Sabía invertir sus ganancias, y al menos en Madrid tenía dos residencias. Una, a las afueras de la capital, en Villaviciosa de Odón (compartiendo chalé con otros humoristas, como Manolo Gómez Bur y Andrés Pajares) y un piso céntrico. Y cuando la vida le sonreía en todos sus aspectos, con una familia consolidada, padre de ocho hijos que lo habían convertido en abuelo, una tarde en la que regresaba de Benidorm, donde era propietario de un apartamento frente a la playa, su coche fue embestido de frente, por un irresponsable que invadió el carril contrario y lo dejaría incapacitado para siempre. El telediario de TVE lo dio por muerto esa noche. Tendría que someterse a un largo rosario de operaciones, hasta quedarse en silla de ruedas.
Pelando ante el público una manzana
Ya no pudo montar aquellos espectáculos arrevistados en el Calderón, donde mezclaba su humor con la presencia de un ballet de esculturales modelos. Con ellos se forraba. Pocos colegas le hacían sombra. Y así hubiera continuado muchas temporadas porque al reclamo de su nombre, el público respondía llenando el teatro tarde y noche.
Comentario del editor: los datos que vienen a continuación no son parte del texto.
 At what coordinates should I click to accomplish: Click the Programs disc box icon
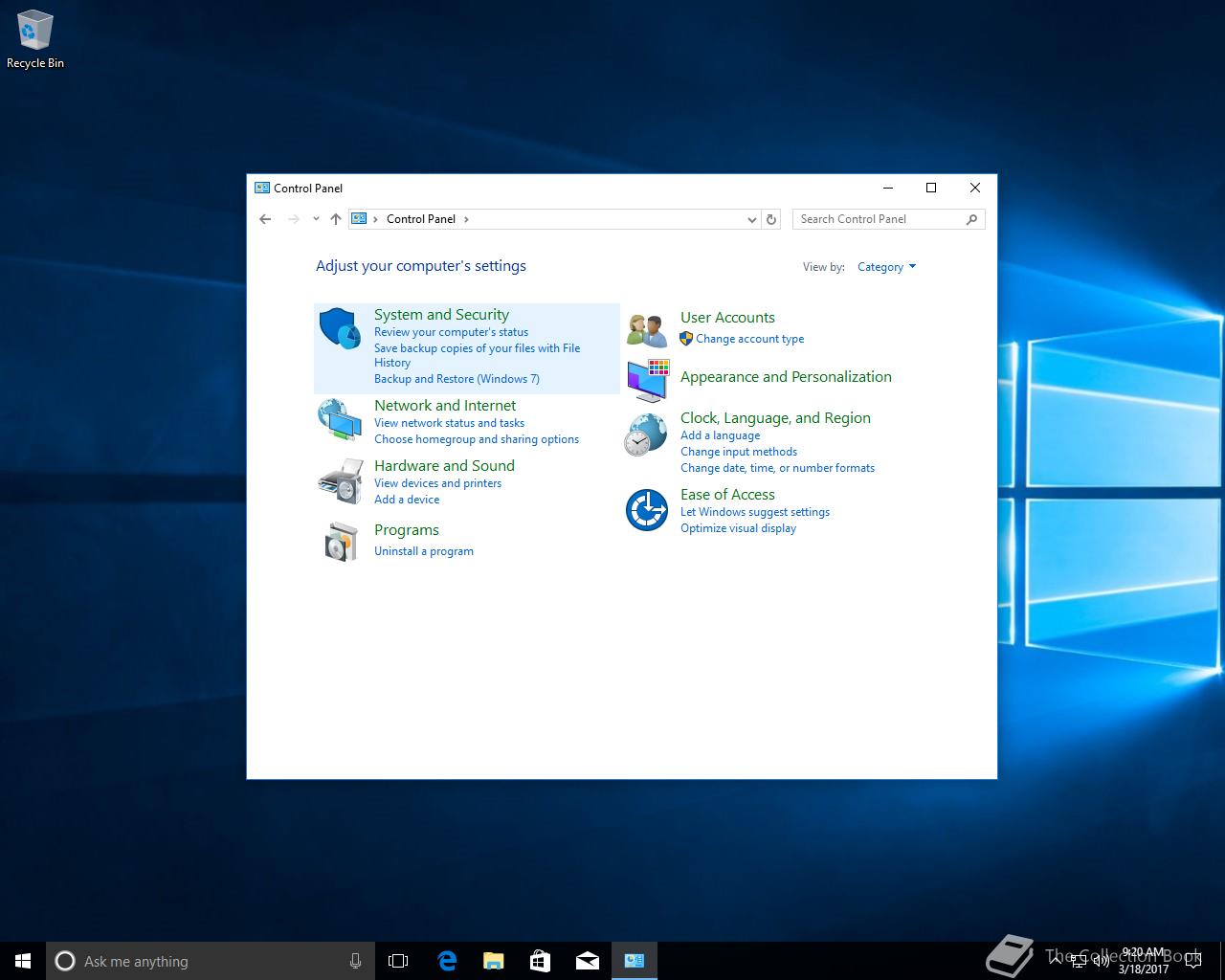tap(340, 542)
Y estaba la televisión, donde era dueño de una vis cómica singular, capaz de concitar la atención de un par de millones de espectadores en aquel programa de Íñigo en el que había anunciado ejecutar un número jamás visto. Y lo hizo. Con su cara dura, pero desde luego amparado en su largo curriculum de humorista: pelando ante el público una manzana.
¿Hace falta un arte especial para ello, un modo distinto de ejecutarlo con una unidad de fruta y un cuchillo? Era la demostración que lo más simple puede resultar divertido si quien lo realiza concita la gracia con el descaro, lo surrealista y la habilidad para atraer la atención con una vulgar ocurrencia, el recurso del que hace reir "porque sí", sin más argumentos. Y ese era Tony Leblanc.
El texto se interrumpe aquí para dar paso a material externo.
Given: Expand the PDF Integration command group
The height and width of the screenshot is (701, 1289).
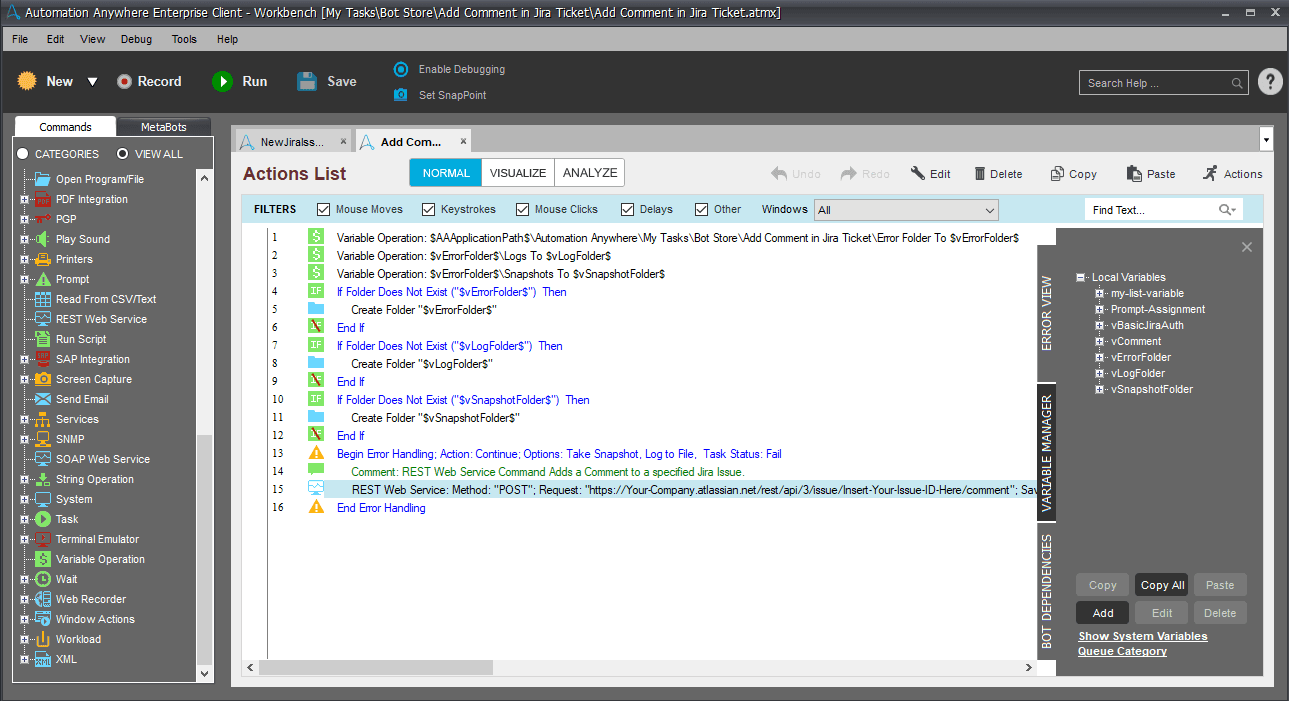Looking at the screenshot, I should point(25,199).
Olvidado incluso por muchos de sus compañeros, con el desdén de los reporteros de la prensa del espectáculo que lo tenían ya por una vieja gloria arrinconada en su casa, preso de sus dolores físicos y del silencio de su nombre antaño aclamado en películas, carteleras teatrales y discos, recibió la inesperada llamada de alguien que no conocía personalmente. Era Santiago Segura, que casi lo reverenciaba y con toda justicia creía que era inconcebible que un ídolo para él como Tony Leblanc fuera poco a poco consumiéndose. Y lo recuperó, con una formidable inyección de cariño y trabajo, incorporándolo a su saga de Torrente, llegando a aparecer en cuatro de sus películas.
Entre medias, apareció en la serie Cuéntame, donde creo que el productor y los guionistas no le dieron suficiente importancia a sus comparecencias. Pero ese renacer con su vuelta a los rodajes, a punto de convertirse en octogenario, vino a ser un apéndice añadido a su biografía de indiscutible protagonista de oro del mejor cine de comedia español, en el que brilló a la mayor altura. Tenía noventa años cuando nos dejó hace cuatro, víctima de un ataque cardíaco, y enfermo de un cáncer de páncreas. Su figura no debiera olvidarse por lo mucho que nos hizo felices con sus películas. Risas y sonrisas a las que nos invitaba un hombre que decía, al final de sus memorias: "Soy una buena persona". Así lo consideramos siempre.